REQUIREMENT: Copy the material word for word, from the line containing "Given: Select the GPay icon" through the end of the material.

---------- DATA IN THIS EXERCISE

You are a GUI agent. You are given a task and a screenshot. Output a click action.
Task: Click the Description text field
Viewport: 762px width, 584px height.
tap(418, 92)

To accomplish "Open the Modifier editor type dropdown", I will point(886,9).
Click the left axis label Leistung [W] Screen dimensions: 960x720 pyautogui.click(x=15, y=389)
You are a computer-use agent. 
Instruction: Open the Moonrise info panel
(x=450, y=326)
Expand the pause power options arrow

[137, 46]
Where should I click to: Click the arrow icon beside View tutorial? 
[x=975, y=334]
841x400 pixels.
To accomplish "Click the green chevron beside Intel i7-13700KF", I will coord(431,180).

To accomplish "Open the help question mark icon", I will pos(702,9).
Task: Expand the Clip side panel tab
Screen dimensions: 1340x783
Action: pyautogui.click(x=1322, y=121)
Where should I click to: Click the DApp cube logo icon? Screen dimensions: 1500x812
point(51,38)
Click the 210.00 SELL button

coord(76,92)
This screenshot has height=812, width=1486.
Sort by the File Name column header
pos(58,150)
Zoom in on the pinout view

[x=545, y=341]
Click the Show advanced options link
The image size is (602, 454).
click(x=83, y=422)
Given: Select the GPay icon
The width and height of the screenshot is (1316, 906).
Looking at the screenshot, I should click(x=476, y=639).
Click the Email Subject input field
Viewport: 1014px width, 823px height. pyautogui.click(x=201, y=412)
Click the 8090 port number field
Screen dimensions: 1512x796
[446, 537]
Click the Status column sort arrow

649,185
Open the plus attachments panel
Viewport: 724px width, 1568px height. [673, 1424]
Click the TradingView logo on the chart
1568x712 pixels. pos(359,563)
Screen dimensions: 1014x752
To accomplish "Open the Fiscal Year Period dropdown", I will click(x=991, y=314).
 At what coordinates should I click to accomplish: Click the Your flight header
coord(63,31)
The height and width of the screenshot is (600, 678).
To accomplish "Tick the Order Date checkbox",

--------------------

SOLUTION TO THE PROBLEM:
Given: Select the GPay icon
The width and height of the screenshot is (1316, 906).
Looking at the screenshot, I should click(x=476, y=639).
Click the Email Subject input field
Viewport: 1014px width, 823px height. pyautogui.click(x=201, y=412)
Click the 8090 port number field
Screen dimensions: 1512x796
[446, 537]
Click the Status column sort arrow

649,185
Open the plus attachments panel
Viewport: 724px width, 1568px height. [673, 1424]
Click the TradingView logo on the chart
1568x712 pixels. pos(359,563)
Screen dimensions: 1014x752
To accomplish "Open the Fiscal Year Period dropdown", I will click(x=991, y=314).
 At what coordinates should I click to accomplish: Click the Your flight header
coord(63,31)
The height and width of the screenshot is (600, 678).
To accomplish "Tick the Order Date checkbox",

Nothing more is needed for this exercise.